Thursday, 1 September 2011

DO NOT KNOCK

08:31:00 Posted by Damp incendiary device 2 comments
When I was 11 there was a door which caused no end of worry for me. It was the barrier between the students and the staff at my high school. As a polite, fearsome creature I had been taught to always knock before entering a room. The staff room door sported a large sign with the words 'DO NOT KNOCK' at eye level.

On the first occasion that I was sent to deliver books to a teacher in the staff room I ended up standing outside the door in a state of panic. Should I wait until a teacher went in or out and ask for help? What if nobody came or went for hours? I'd be in trouble for loitering. Maybe knocking was permissable under these circumstances? The sign said otherwise. Eventually, I scurried, mouse-like, into the staff room without knocking, found the appropriate teacher, delivered the books and practically ran out again. Nobody died. I hadn't knocked. From that moment I disregarded the sign.
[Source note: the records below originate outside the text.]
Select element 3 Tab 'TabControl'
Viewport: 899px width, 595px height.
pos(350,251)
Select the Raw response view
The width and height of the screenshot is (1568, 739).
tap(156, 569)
Its power over me receded.

Doorways can be put in place as security, to keep unwanted people, creatures, weather etc. out. They can be used, prison-like, to keep people in. But much like the prisoner who cannot be contained in their mind, doors will only be effective if we allow them to be, if we agree with their purpose.
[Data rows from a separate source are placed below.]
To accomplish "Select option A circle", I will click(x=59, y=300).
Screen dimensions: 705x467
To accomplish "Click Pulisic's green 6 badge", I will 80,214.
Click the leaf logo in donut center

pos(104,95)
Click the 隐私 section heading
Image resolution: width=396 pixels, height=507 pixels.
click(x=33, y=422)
To the uninitiated, the door to poetry can seem forbidding. Much like any subject with which you have only a fleeting acquaintance, it is common to make assumptions about what lies behind the door. Fear can prevent newcomers to ever making that first move beyond the door.

As a lover or poetry, and a poet, I see it as my job to keep an eye on that door. I want to make its exterior appear welcoming, with a mat and hanging basket if necessary. I'd prefer the door to be kept ajar so that anyone can peep inside and hear beautiful music being played, or the sound of laughter.

A door is a necessary way of separating poetry from the rest of the world. With the presence of a door it is clear that poetry has its own identity. It is not prose, it is not song. It is something else. But poetry's door should never be forbidding. And poetry's door should have an old fashioned bell-pull that is a pleasure to ring and beckons eager poets into your world with welcoming arms.




Reactions:

2 comments:

Ashley R Lister said...

Imagine that! Something written by teachers that doesn't make sense. Who would have thought?

Astute and thought-provoking as always.

Ash

Lara Clayton said...

I really liked this.

I love the direction that you've taken with this week's theme, and it very much had me nodding in agreement.